Inspiré hondo y fui hacia la puerta. Estaba cerrada con llave. Adam debía de haberla cerrado al salir, por supuesto. Empujé con fuerza, pero no conseguí nada. Miré alrededor, presa de pánico, buscando alguna herramienta. Descolgué la vieja cometa de la pared y saqué la varilla central de la tela. Introduje un extremo de la varilla en la cerradura, aunque no sé qué esperaba conseguir. Oí cómo la llave caía en el suelo, al otro lado de la puerta.

El cristal inferior de la ventana estaba roto. Si retiraba los restos que quedaban enganchados en el marco, quizá pudiera pasar por el hueco. Empecé a quitar cristales. Luego tiré mi abrigo por el hueco. Puse un baúl debajo de la ventana, me subí a él y pasé una pierna. La ventana era demasiado alta: no alcanzaba a tocar el suelo al otro lado. Metí la parte inferior del cuerpo por el hueco de la ventana, hasta que toqué el suelo con la punta de los pies. Noté cómo un cristal que no había retirado me cortaba los vaqueros y me arañaba el muslo, pero seguí deslizándome, hasta que llegué al otro lado. Si alguien me veía ahora, ¿qué pensaría? Ya tenía las dos piernas fuera. Ya estaba. Me agaché y recogí mi abrigo. Me sangraba la mano izquierda. Estaba cubierta de tierra, telarañas y polvo.

– ¿Alice?

Oí la voz de Adam a lo lejos. Inspiré hondo.

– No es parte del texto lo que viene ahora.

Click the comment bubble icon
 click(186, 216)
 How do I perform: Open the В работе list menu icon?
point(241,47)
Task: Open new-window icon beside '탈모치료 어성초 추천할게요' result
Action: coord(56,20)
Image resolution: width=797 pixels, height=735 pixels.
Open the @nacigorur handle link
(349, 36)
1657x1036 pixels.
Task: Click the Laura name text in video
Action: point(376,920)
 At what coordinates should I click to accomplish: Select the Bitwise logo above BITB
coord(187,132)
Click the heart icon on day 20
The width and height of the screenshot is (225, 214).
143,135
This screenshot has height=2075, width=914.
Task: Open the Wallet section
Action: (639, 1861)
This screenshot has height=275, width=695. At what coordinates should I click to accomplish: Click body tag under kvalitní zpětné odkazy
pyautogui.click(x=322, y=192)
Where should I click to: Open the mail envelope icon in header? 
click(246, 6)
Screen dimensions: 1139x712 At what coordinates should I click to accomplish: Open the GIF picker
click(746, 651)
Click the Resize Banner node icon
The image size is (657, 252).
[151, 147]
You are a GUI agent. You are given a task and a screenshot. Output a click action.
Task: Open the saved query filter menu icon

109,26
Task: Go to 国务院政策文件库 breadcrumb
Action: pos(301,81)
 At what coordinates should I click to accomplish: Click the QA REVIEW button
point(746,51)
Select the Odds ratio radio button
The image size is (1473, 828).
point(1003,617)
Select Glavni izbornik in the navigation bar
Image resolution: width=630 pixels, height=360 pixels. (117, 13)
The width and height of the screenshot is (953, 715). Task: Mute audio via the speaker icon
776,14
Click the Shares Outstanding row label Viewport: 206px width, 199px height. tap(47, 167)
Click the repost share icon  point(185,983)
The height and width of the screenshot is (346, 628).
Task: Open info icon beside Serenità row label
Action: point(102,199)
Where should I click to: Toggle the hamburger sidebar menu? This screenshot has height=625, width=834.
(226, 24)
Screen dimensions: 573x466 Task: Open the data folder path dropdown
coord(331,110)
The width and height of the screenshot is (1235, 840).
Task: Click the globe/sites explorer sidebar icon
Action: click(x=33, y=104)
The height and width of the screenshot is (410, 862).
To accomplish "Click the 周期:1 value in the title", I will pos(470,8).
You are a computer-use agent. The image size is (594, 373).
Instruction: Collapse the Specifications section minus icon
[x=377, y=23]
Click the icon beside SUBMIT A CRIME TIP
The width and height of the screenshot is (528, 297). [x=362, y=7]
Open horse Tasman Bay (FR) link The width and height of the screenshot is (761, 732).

– ¡Adam! -Me pareció que controlaba bastante bien la voz-. ¿Dónde estás, Adam? Te he buscado por todas partes. -Me limpié el polvo, me lamí el dedo índice y me limpié con él la cara.

– ¿Dónde te habías metido, Alice? -Apareció por la esquina, tan guapo, tan ansioso.

– Dónde estabas tú, querrás decir.

– Te has cortado la mano.

– No es nada grave. Pero tendría que lavármela.

En el lavabo de las visitas -donde se guardaban las armas, así como las gorras de tweed y las botas de agua verdes- me lavé las manos y la cara.

El padre de Adam estaba sentado en el salón, como si llevara mucho rato allí y nosotros no nos hubiéramos dado cuenta. Tenía un vaso de whisky a su lado. Me acerqué a él y le estreché la mano; noté los delgados huesos bajo la arrugada piel.

– Así que te has buscado una esposa, Adam -comentó-. ¿Os quedáis a comer?

– No -contestó Adam-. Alice y yo nos vamos a un hotel.

Me ayudó a ponerme el abrigo, que yo todavía llevaba hecho un fardo bajo el brazo. Lo miré y sonreí.